Sams Teach Yourself PHP, MySQL and Apache All in One (2012)
Part IV. PHP and MySQL Integration
Chapter 15. Understanding the Database Design Process
In this chapter, you learn the following:
• Some advantages to good database design
• Three types of table relationships
• How to normalize your database
• How to implement a good database design process
In this chapter, you learn the reasoning behind designing a relational database. After this concept-focused chapter, you jump headlong into learning the basic MySQL commands in preparation for integrating MySQL in your own applications.
The Importance of Good Database Design
A good database design is crucial for a high-performance application, just as an aerodynamic body is important to a race car. If a car does not have smooth lines, it produces drag and goes slower. Without optimized relationships, your database will not perform as efficiently as possible. Thinking about relationships and database efficiency—which includes ease of maintenance, minimizing duplications, and avoiding inconsistencies—is part of normalization.
Specifically, normalization refers to the process of structuring data to minimize duplication and inconsistencies.

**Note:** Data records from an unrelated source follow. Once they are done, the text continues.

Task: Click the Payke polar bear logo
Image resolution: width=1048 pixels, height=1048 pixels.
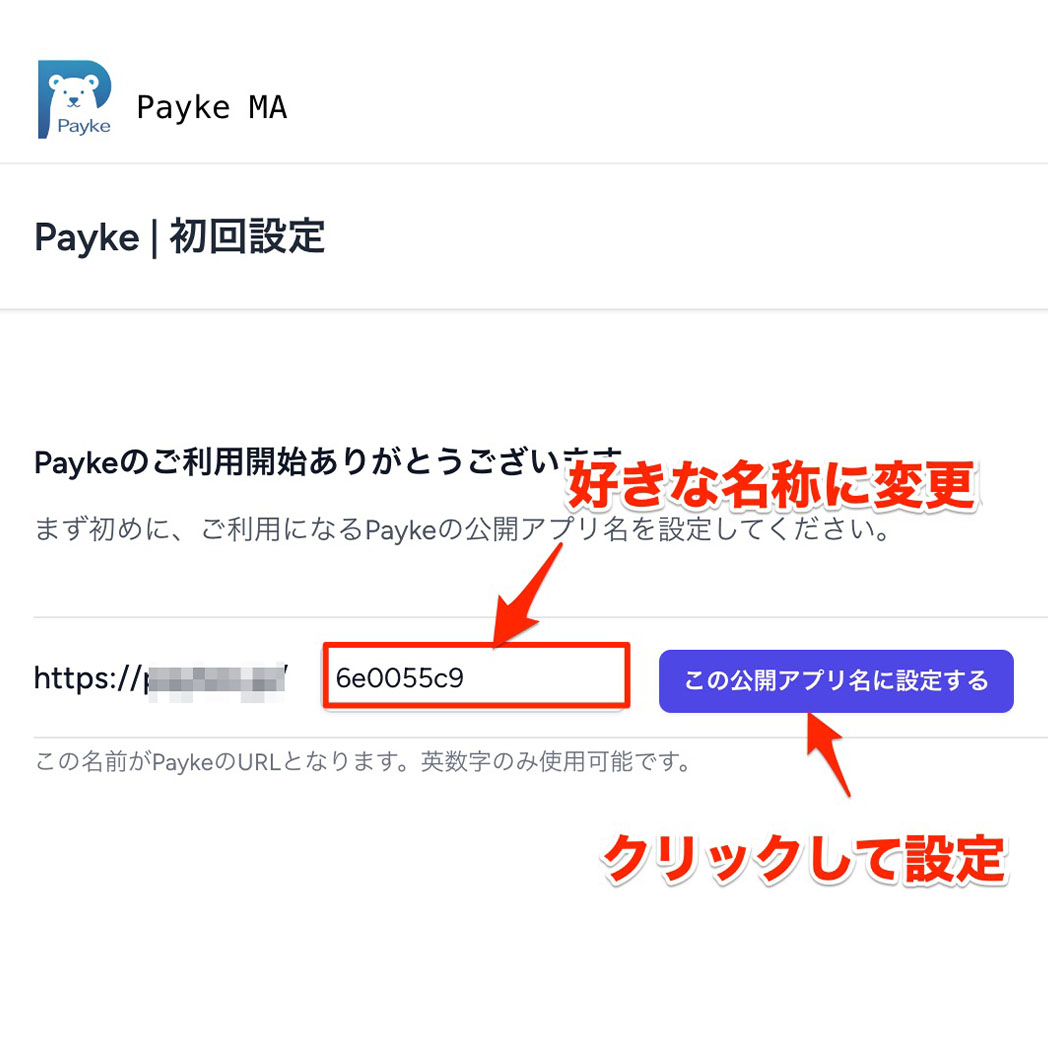Action: (74, 99)
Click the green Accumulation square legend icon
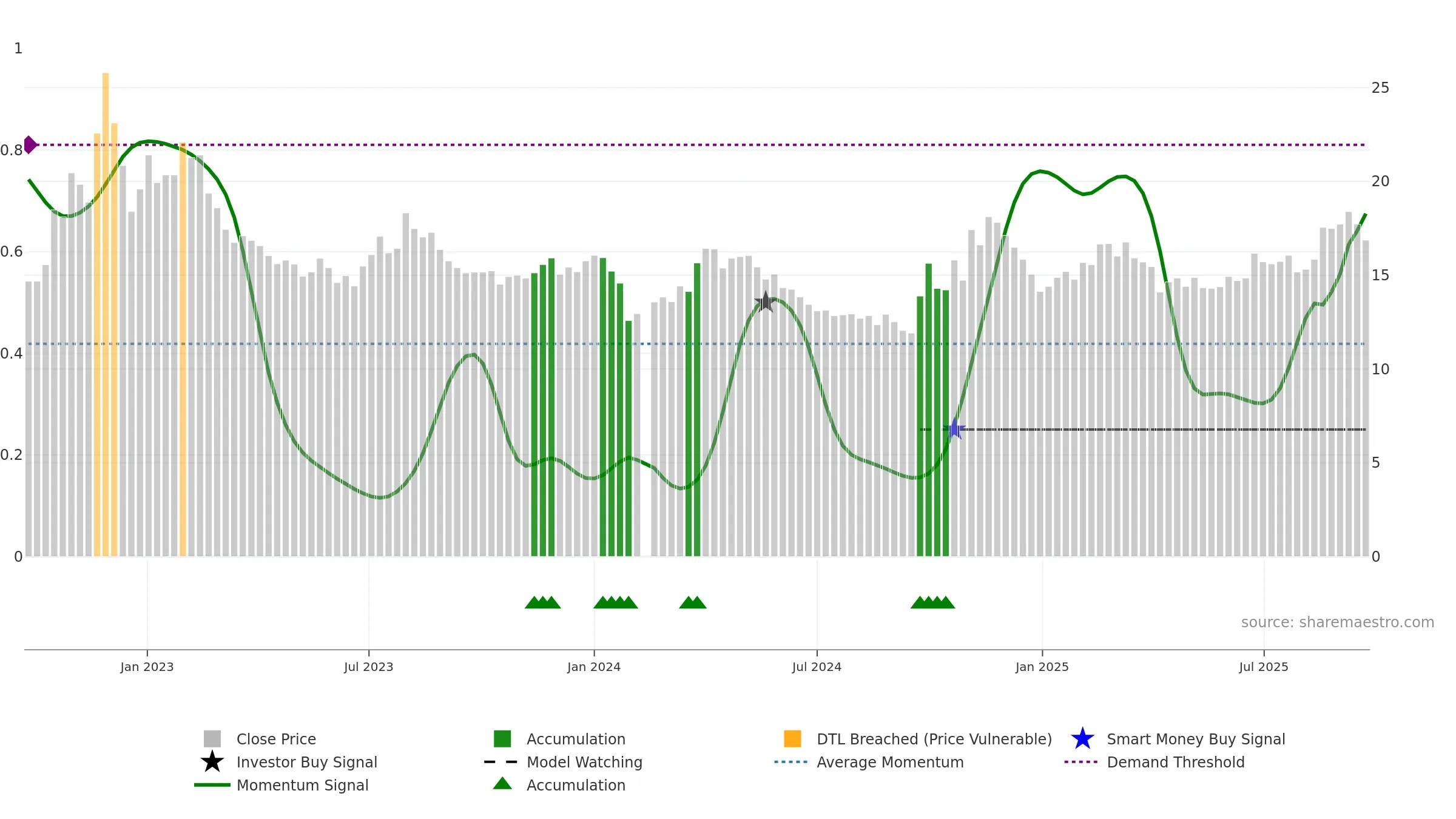Image resolution: width=1456 pixels, height=819 pixels. pyautogui.click(x=502, y=739)
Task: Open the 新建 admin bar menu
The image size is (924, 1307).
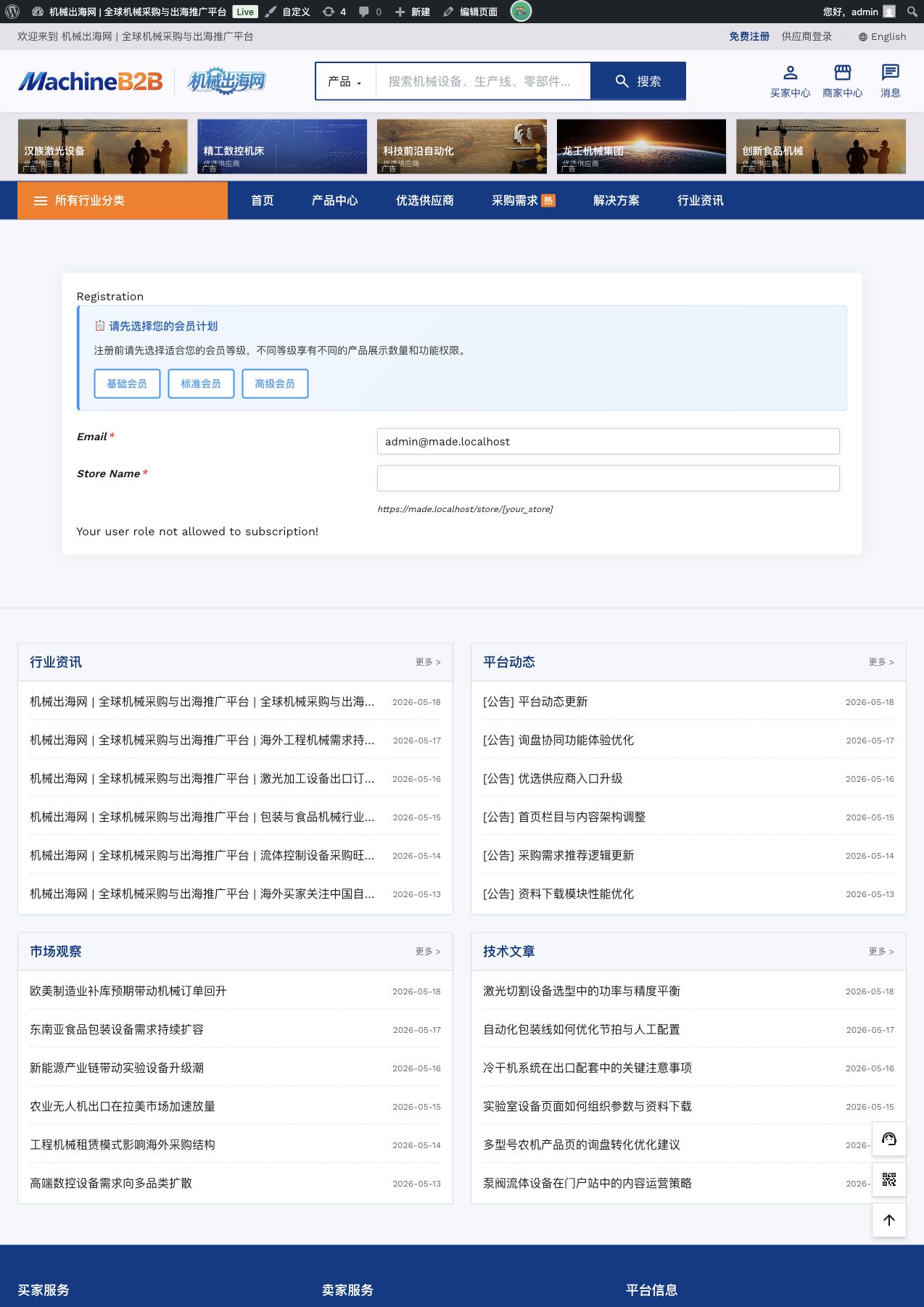Action: [412, 12]
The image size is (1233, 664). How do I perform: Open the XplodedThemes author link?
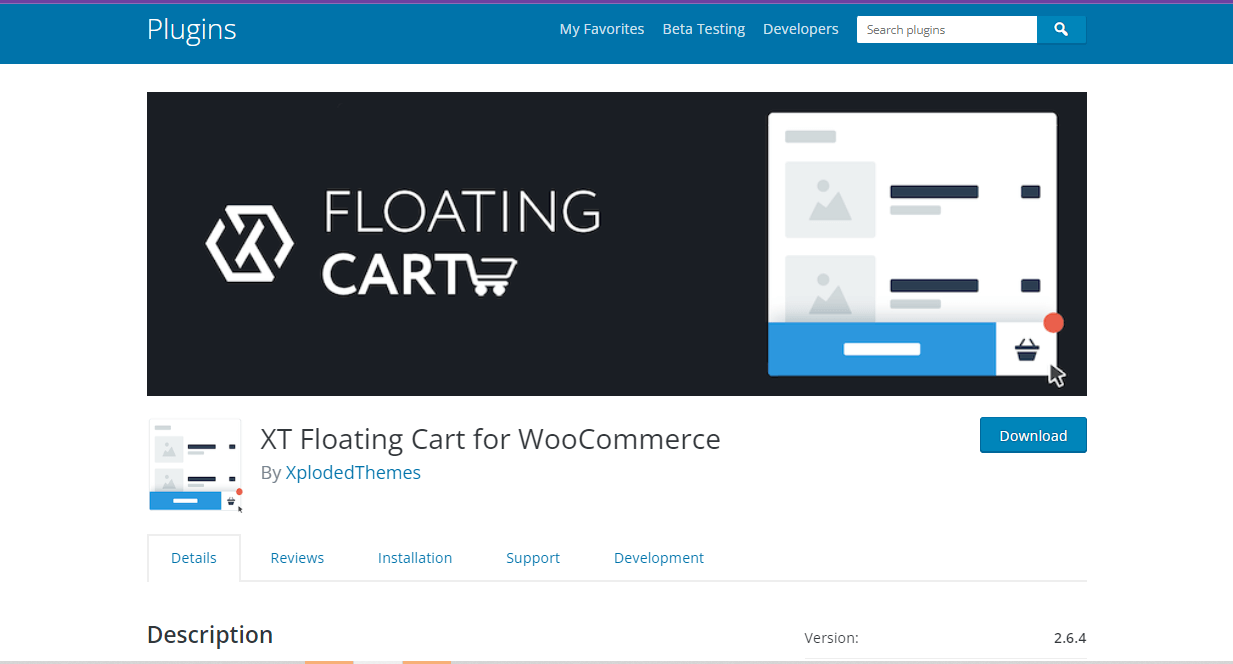(x=353, y=472)
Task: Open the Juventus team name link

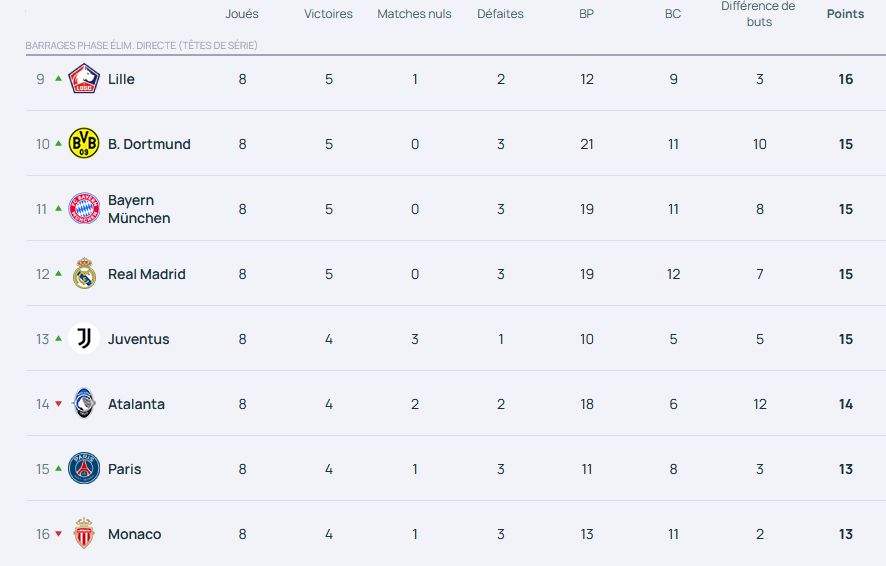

Beyond the issue of performance is the issue of maintenance—your database should be easy to maintain. This includes storing only a limited amount (if any) of repetitive data. If you have a lot of repetitive data and one instance of that data undergoes a change (such as a name change), that change has to be made for all occurrences of the data. To eliminate duplication and enhance your ability to maintain the data, you might create a table of possible values and use a key to refer to the value. That way, if the value changes names, the change occurs only once—in the master table. The reference remains the same throughout other tables.
For example, suppose that you are responsible for maintaining a database of students and the classes in which they are enrolled. If 35 of these students are in the same class, let’s call it Advanced Math, this class name would appear 35 times in the table. Now, if the instructor decides to change the name of the class to Mathematics IV, you must change 35 records to reflect the new name of the class. If the database were designed so that class names appeared in one table and just the class ID number was stored with the student record, you would have to change only 1 record—not 35—to update the name change.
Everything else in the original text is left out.